| WORK TO BE COMPLETED |
Without changing anything, transcribe all of the entries.

| SUPPLIED MATERIAL |
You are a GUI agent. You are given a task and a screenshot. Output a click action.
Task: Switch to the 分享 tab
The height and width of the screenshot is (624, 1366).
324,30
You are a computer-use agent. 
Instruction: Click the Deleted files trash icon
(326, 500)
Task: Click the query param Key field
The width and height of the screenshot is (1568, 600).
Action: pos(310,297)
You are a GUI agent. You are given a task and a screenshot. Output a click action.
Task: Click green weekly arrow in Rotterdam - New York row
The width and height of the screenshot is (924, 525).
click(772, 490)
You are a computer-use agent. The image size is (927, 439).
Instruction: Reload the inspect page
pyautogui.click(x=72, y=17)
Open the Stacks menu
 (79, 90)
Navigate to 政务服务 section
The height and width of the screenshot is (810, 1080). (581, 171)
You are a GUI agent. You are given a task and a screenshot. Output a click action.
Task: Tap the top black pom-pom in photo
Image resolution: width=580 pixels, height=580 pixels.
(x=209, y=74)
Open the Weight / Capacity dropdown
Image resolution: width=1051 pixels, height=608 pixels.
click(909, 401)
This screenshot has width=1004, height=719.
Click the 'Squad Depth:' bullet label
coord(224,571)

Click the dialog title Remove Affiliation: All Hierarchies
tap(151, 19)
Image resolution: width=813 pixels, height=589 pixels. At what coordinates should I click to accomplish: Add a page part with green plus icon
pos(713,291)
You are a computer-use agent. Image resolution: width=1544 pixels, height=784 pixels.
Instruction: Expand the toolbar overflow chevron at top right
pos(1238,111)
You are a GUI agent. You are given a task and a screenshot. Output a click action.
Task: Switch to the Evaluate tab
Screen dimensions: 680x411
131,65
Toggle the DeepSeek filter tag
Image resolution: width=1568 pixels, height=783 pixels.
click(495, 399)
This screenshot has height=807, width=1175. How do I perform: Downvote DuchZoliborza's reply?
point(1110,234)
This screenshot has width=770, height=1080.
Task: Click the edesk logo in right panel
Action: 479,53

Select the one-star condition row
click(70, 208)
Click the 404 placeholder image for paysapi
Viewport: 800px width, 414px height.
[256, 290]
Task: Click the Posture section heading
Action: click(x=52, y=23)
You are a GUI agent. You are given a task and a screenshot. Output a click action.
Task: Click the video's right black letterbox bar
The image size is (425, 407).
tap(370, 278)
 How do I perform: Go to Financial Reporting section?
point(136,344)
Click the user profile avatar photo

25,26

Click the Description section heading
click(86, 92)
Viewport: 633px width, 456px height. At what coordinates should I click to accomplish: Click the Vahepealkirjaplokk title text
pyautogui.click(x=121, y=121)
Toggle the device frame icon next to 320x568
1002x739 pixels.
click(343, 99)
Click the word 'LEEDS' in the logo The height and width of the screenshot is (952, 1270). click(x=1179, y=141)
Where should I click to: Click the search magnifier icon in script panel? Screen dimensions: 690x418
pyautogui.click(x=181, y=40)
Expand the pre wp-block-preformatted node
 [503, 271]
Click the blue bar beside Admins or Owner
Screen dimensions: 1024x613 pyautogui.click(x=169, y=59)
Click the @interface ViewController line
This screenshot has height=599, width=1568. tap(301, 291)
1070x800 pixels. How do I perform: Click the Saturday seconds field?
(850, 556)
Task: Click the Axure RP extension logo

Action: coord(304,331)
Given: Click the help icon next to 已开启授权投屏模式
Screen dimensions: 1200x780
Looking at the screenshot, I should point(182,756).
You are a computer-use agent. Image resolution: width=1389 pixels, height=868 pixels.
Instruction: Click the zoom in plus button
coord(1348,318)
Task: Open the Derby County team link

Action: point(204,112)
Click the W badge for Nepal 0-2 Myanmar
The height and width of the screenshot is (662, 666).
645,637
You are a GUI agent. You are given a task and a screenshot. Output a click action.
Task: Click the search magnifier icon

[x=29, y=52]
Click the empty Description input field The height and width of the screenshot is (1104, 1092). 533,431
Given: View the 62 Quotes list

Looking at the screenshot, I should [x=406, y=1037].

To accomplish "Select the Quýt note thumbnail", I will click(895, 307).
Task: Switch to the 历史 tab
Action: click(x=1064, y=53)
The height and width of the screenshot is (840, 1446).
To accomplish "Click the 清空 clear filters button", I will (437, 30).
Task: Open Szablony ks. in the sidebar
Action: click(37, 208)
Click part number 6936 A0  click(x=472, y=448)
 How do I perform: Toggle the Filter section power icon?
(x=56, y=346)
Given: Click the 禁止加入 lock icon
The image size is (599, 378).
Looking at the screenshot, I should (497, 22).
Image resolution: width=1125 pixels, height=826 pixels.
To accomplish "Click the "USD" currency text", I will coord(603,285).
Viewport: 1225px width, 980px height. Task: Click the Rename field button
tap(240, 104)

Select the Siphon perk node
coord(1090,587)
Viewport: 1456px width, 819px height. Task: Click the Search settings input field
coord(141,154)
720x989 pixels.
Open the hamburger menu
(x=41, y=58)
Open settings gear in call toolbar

| YOUR SOLUTION |
You are a GUI agent. You are given a task and a screenshot. Output a click action.
Task: Switch to the 分享 tab
The height and width of the screenshot is (624, 1366).
324,30
You are a computer-use agent. 
Instruction: Click the Deleted files trash icon
(326, 500)
Task: Click the query param Key field
The width and height of the screenshot is (1568, 600).
Action: pos(310,297)
You are a GUI agent. You are given a task and a screenshot. Output a click action.
Task: Click green weekly arrow in Rotterdam - New York row
The width and height of the screenshot is (924, 525).
click(772, 490)
You are a computer-use agent. The image size is (927, 439).
Instruction: Reload the inspect page
pyautogui.click(x=72, y=17)
Open the Stacks menu
 (79, 90)
Navigate to 政务服务 section
The height and width of the screenshot is (810, 1080). (581, 171)
You are a GUI agent. You are given a task and a screenshot. Output a click action.
Task: Tap the top black pom-pom in photo
Image resolution: width=580 pixels, height=580 pixels.
(x=209, y=74)
Open the Weight / Capacity dropdown
Image resolution: width=1051 pixels, height=608 pixels.
click(909, 401)
This screenshot has width=1004, height=719.
Click the 'Squad Depth:' bullet label
coord(224,571)

Click the dialog title Remove Affiliation: All Hierarchies
tap(151, 19)
Image resolution: width=813 pixels, height=589 pixels. At what coordinates should I click to accomplish: Add a page part with green plus icon
pos(713,291)
You are a computer-use agent. Image resolution: width=1544 pixels, height=784 pixels.
Instruction: Expand the toolbar overflow chevron at top right
pos(1238,111)
You are a GUI agent. You are given a task and a screenshot. Output a click action.
Task: Switch to the Evaluate tab
Screen dimensions: 680x411
131,65
Toggle the DeepSeek filter tag
Image resolution: width=1568 pixels, height=783 pixels.
click(495, 399)
This screenshot has height=807, width=1175. How do I perform: Downvote DuchZoliborza's reply?
point(1110,234)
This screenshot has width=770, height=1080.
Task: Click the edesk logo in right panel
Action: 479,53

Select the one-star condition row
click(70, 208)
Click the 404 placeholder image for paysapi
Viewport: 800px width, 414px height.
[256, 290]
Task: Click the Posture section heading
Action: click(x=52, y=23)
You are a GUI agent. You are given a task and a screenshot. Output a click action.
Task: Click the video's right black letterbox bar
The image size is (425, 407).
tap(370, 278)
 How do I perform: Go to Financial Reporting section?
point(136,344)
Click the user profile avatar photo

25,26

Click the Description section heading
click(86, 92)
Viewport: 633px width, 456px height. At what coordinates should I click to accomplish: Click the Vahepealkirjaplokk title text
pyautogui.click(x=121, y=121)
Toggle the device frame icon next to 320x568
1002x739 pixels.
click(343, 99)
Click the word 'LEEDS' in the logo The height and width of the screenshot is (952, 1270). click(x=1179, y=141)
Where should I click to: Click the search magnifier icon in script panel? Screen dimensions: 690x418
pyautogui.click(x=181, y=40)
Expand the pre wp-block-preformatted node
 [503, 271]
Click the blue bar beside Admins or Owner
Screen dimensions: 1024x613 pyautogui.click(x=169, y=59)
Click the @interface ViewController line
This screenshot has height=599, width=1568. tap(301, 291)
1070x800 pixels. How do I perform: Click the Saturday seconds field?
(850, 556)
Task: Click the Axure RP extension logo

Action: coord(304,331)
Given: Click the help icon next to 已开启授权投屏模式
Screen dimensions: 1200x780
Looking at the screenshot, I should point(182,756).
You are a computer-use agent. Image resolution: width=1389 pixels, height=868 pixels.
Instruction: Click the zoom in plus button
coord(1348,318)
Task: Open the Derby County team link

Action: point(204,112)
Click the W badge for Nepal 0-2 Myanmar
The height and width of the screenshot is (662, 666).
645,637
You are a GUI agent. You are given a task and a screenshot. Output a click action.
Task: Click the search magnifier icon

[x=29, y=52]
Click the empty Description input field The height and width of the screenshot is (1104, 1092). 533,431
Given: View the 62 Quotes list

Looking at the screenshot, I should [x=406, y=1037].

To accomplish "Select the Quýt note thumbnail", I will click(895, 307).
Task: Switch to the 历史 tab
Action: click(x=1064, y=53)
The height and width of the screenshot is (840, 1446).
To accomplish "Click the 清空 clear filters button", I will (437, 30).
Task: Open Szablony ks. in the sidebar
Action: click(37, 208)
Click part number 6936 A0  click(x=472, y=448)
 How do I perform: Toggle the Filter section power icon?
(x=56, y=346)
Given: Click the 禁止加入 lock icon
The image size is (599, 378).
Looking at the screenshot, I should (497, 22).
Image resolution: width=1125 pixels, height=826 pixels.
To accomplish "Click the "USD" currency text", I will coord(603,285).
Viewport: 1225px width, 980px height. Task: Click the Rename field button
tap(240, 104)

Select the Siphon perk node
coord(1090,587)
Viewport: 1456px width, 819px height. Task: Click the Search settings input field
coord(141,154)
720x989 pixels.
Open the hamburger menu
(x=41, y=58)
Open settings gear in call toolbar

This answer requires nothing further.